His release last October marked the start of another campaign for Poon’s mother to lobby for Chan’s surrender to Taiwan, which includes speaking to the press to keep the saga in the public glare.
Last week, Reverend Peter Koon Ho-ming, who has been supporting Chan, said discussions between the suspect and the Taiwanese authorities about his surrender were under way.
But once again the prospect of Chan’s surrender was thrown into doubt by reignited tensions between the Hong Kong and Taiwanese governments, which closely resembled last year’s rows.
“I hope things will take a turn for the better because now it looks like both sides, Hong Kong and Taiwan, are stuck,” she said, expressing hope that the visa development was significant.

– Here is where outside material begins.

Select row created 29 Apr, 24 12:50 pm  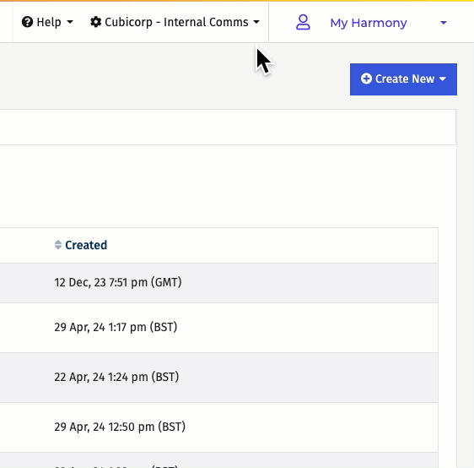(218, 427)
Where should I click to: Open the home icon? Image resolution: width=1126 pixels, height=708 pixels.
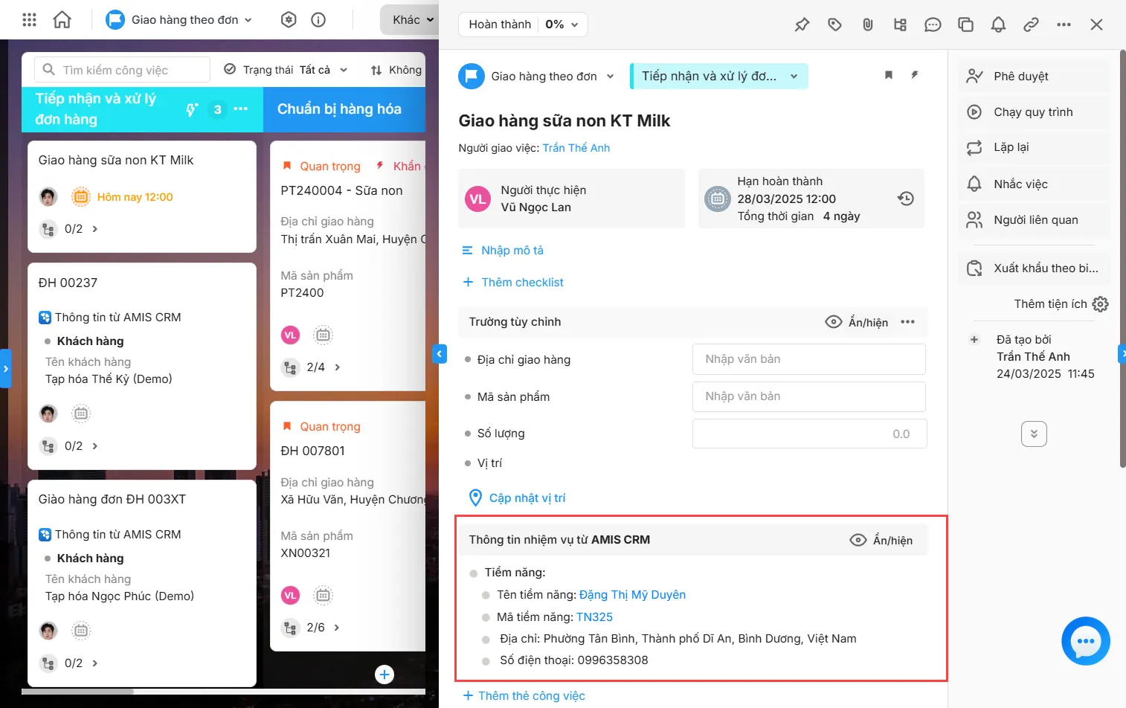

Despite Chief Executive Carrie Lam Cheng Yuet-ngor’s repeated offers of condolences in public, she said the city leader had never reached out to her privately. Asked if she felt exploited, she said: “Only the government will know.”
The mother said the politicians who pledged to help had never brought her any news. The self-described “tiny citizen” steered clear of politics by not naming the politicians, but added: “Everyone already knows who they are.”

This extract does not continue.